Three years after the Les Miserables concept album had led to the show’s original French production, it was heard by British producer Cameron Mackintosh after it was passed on to him by director Peter Farago.

“Two years after the show closed in Paris, Cameron was organising his records and put it on,” Schonberg recalls. “and after that we heard he was looking for those crazy French guys, Schonberg and Boublil”

While the pair worked on new drafts of Les Miserables, Mackintosh was riding high on the success of Cats, directed by Trevor Nunn, who had also overseen David Edgar’s epic staging of Dickens’ Nicholas Nickleby, and knew how to put on a big show. Success was far from guaranteed, however, and the opening night of Les Mis was a critical disaster.

“The critics were very bad,’ says Schonberg, actually using the v word eight times. “Cameron has a tradition of having a lunch the day after an opening night, and it was like a funeral. We thought it was finished, and during the lunch Cameron kept trying to call the box office to measure the scale of the disaster, but couldn’t get through. Eventually he received a message to say that the reason he couldn’t get through was that the show had sold 5,000 tickets, and in two weeks would be sold out.”

Les Miserables went on to win an Olivier Award for the most popular show, while on Broadway it won three Tony awards.

The current touring version is directed by Laurence Connor and James Powell for a production reinvigorated for the show’s 25th anniversary in 2009. The result is a very 21st century Les Mis, which utilises projections based on paintings by Hugo created by son et lumiere auteurs Fifty-Nine Productions. The internationally renowned team led by Leo Warner and Mark Grimmer, who have come a long way since their early work at the Traverse Theatre, the National Theatre of Scotland and with Stellar Quines Theatre Company.

Having worked worldwide on the National Theatre’s production of War Horse and the 2012 Olympics, more recently 59 have been responsible for opening events of the Edinburgh International Festival, Deep Time, Bloom and the First World war-themed Five Telegrams. The latter projected images onto the walls of the Usher Hall accompanied by a thundering score by Anna Meredith.

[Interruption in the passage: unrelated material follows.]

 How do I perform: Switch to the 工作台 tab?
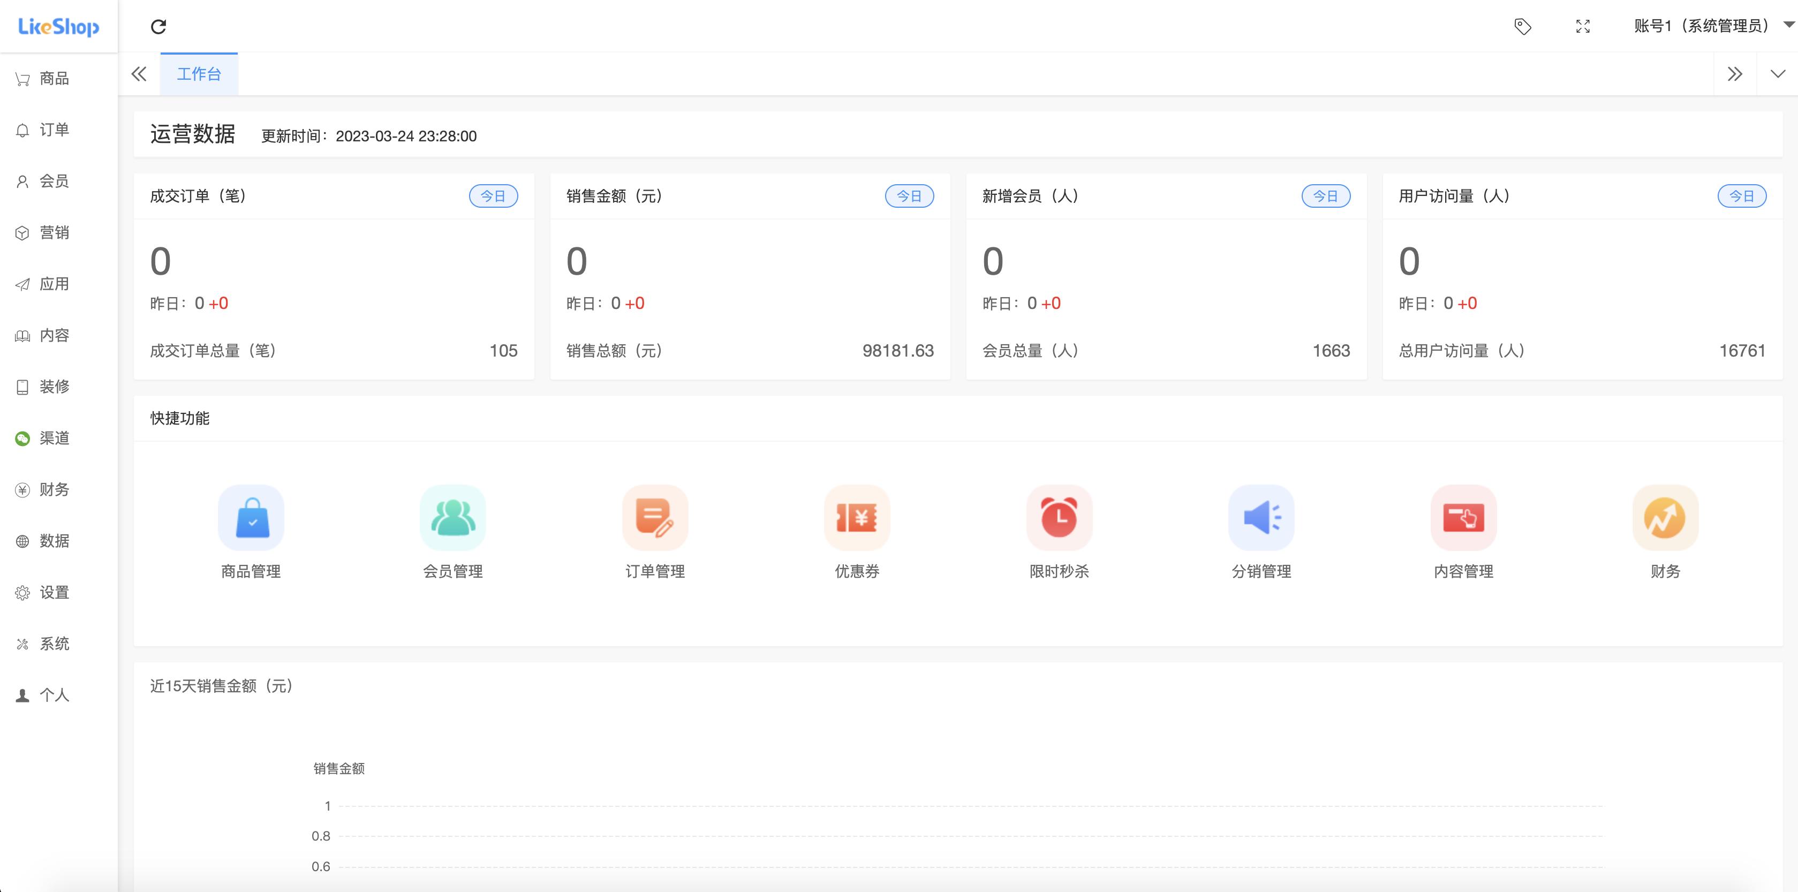[x=199, y=73]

“There have been so many improvements to Les Miserable this year,’ says Schonberg. “That has a lot to do with technological developments which wouldn’t have been possible even five years ago.”

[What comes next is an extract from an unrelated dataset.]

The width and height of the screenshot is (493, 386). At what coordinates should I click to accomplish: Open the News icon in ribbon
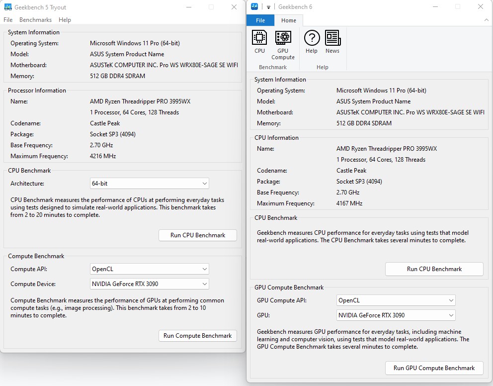332,42
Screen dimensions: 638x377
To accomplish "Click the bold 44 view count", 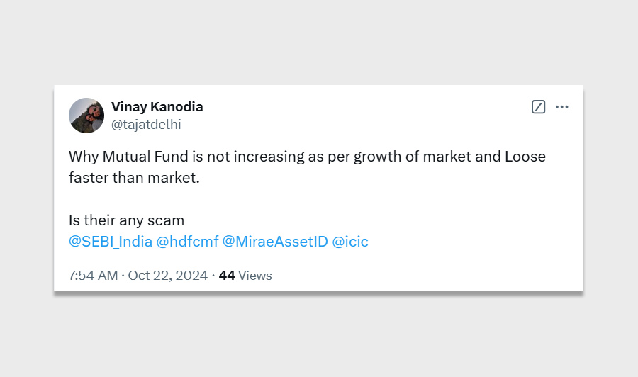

This keeps the show fresh for several generations of theatre-goers, as was proven last week, when Schonberg met a woman who told him how she’d seen Les Miserables a staggering 300 times.

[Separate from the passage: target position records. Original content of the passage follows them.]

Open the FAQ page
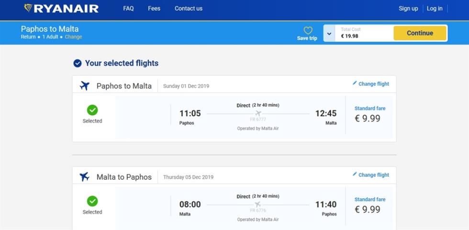This screenshot has height=230, width=469. pyautogui.click(x=128, y=9)
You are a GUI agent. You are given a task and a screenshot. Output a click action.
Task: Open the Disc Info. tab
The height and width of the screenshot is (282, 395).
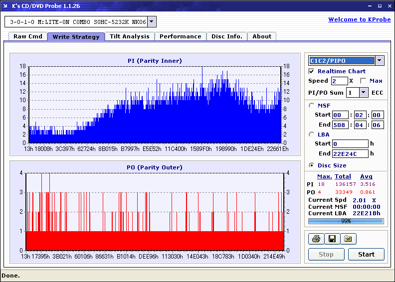(226, 36)
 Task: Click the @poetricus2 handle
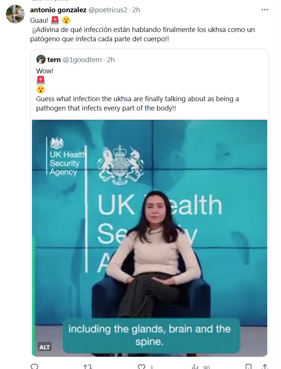[106, 10]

“For Christmas she was taking her children and grand-children to see the show with hr again,’ he says.”

What Les Miserables taps into, again, Schonberg isn’t sure about. All he can say is that “I think we did the right job, but it is the novel that is responsible for the success of the show, and for whatever reason, people seem to leave the theatre a bit different. People are scared for the future. They’re all looking for a bright tomorrow and waiting for the sun to shine, and people come out of the show perhaps believing they can be a better person.”

Les Miserables, Festival Theatre, Edinburgh, January 22-February 16.